22. signal processing apparatus as claimed in claim 21, wherein the first size detecting device and this second size detecting device are a squarer or an absolute value device.

23. signal processing apparatus as claimed in claim 21, wherein this amplitude adjustment unit adjusts this first output signal and this second amplitude outputed signal, and makes the 3rd output signal and the 4th output signal have the amplitude of formed objects.

24. 1 kinds of signal processing apparatus applying to time varying signal, receive one first input signal and one second input signal, this signal processing apparatus comprises:

One first variable gain amplifier, adjusts the gain of this first variable gain amplifier according to a first integral signal, receive this first input signal and produce one first output signal;

One first size detecting device, receives this first output signal, produces a first small-signal;

One first adder, deducts this first small-signal by a referential data, produce one first sampled signal; And

One first weight integrator, receives this first input signal, this second input signal and this first sampled signal, and produces this first integral signal;

Wherein, this first weight integrator comprises:

One first weighting function generator, receives this first input signal and this second input signal, and produces one first weighting function at this first input signal and this second input signal by time near a zero cross point;

One first multiplier, is multiplied by this first weighting function by this first sampled signal; And

One first totalizer, is connected to this first multiplier, is multiplied by the result of this first sampled signal, and produces this first integral signal according to this in order to this first weighting function cumulative.
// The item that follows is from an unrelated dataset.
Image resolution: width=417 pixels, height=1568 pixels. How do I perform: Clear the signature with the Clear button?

25. signal processing apparatus as claimed in claim 24, also comprise: one second variable gain amplifier, adjust the gain of this second variable gain amplifier according to a second integral signal, receive this second input signal and produce one second output signal;

One second size detecting device, receives this second output signal, produces a second largest small-signal;

One second adder, deducts this second largest small-signal by this referential data, produce one second sampled signal;

One second weight integrator, receives this first input signal, this second input signal and this second sampled signal, and produces this second integral signal;

Wherein, this second weight integrator comprises:

One second weighting function generator, receives this first input signal and this second input signal, and produces one second weighting function at this first input signal and this second input signal by time near a zero cross point;

One second multiplier, is multiplied by this second weighting function by this second sampled signal; And

One second totalizer, is connected to this second multiplier, is multiplied by the result of this second sampled signal, and produces this second integral signal according to this in order to this second weighting function cumulative.
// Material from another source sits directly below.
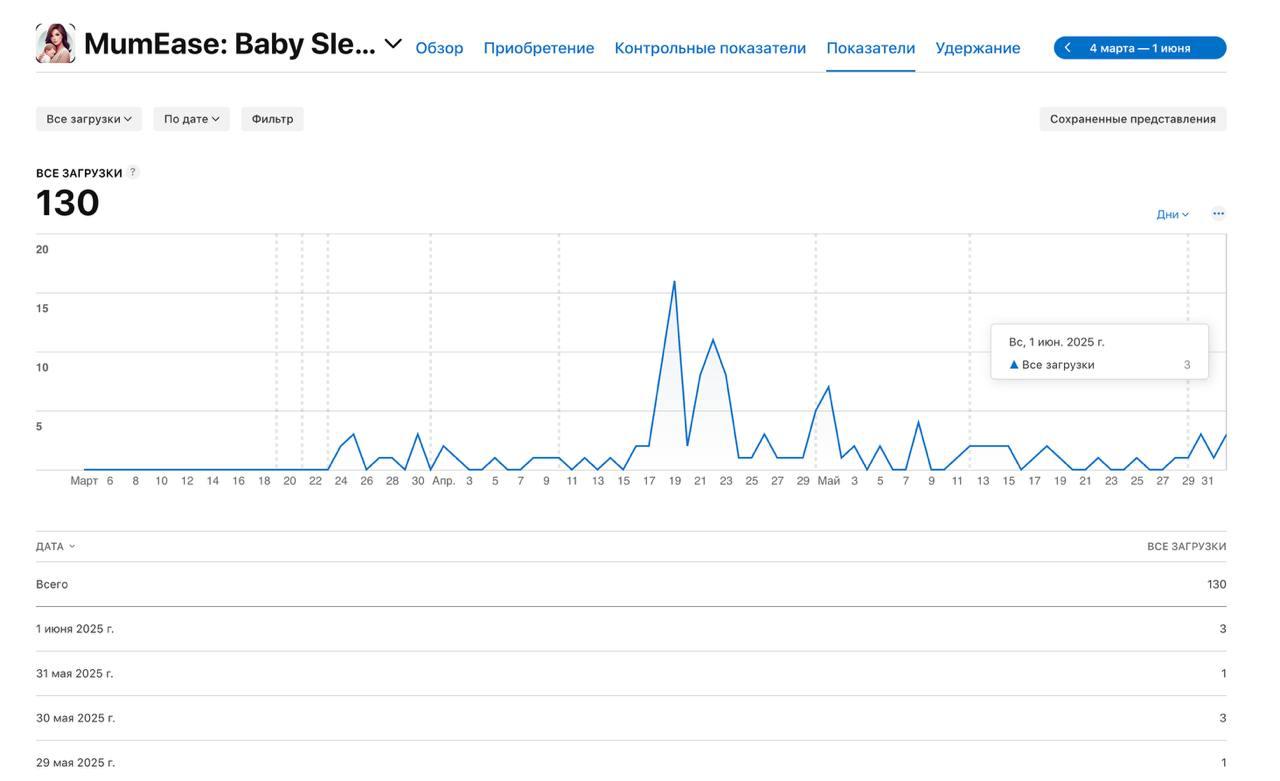This screenshot has height=781, width=1280.
Task: Click the Все загрузки column header
Action: click(1186, 547)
26. signal processing apparatus as claimed in claim 25, wherein, this first weighting function and this second weighting function are a pulse train function or a natural Exponents attenuation function.

Wherein, the input of this first weighting function generator and this second weighting function generator can be this and first outputs signal and second to output signal with this 27. signal processing apparatus as claimed in claim 25.

Wherein, this first multiplier and this second multiplier can be a programmable counter to 28. signal processing apparatus as claimed in claim 25, control this first sampled signal and this second sampled signal and input to this number to the first totalizer and this second totalizer.

29. signal processing apparatus as claimed in claim 25, wherein the first size detecting device and this second size detecting device are a squarer or an absolute value device.

30. signal processing apparatus as claimed in claim 25, wherein, this first input signal and this second input signal produced by a photoelectric encoder, and this signal processing apparatus adjusts the amplitude of this first input signal and this second input signal, this first output signal is made second to output signal the amplitude with formed objects with this.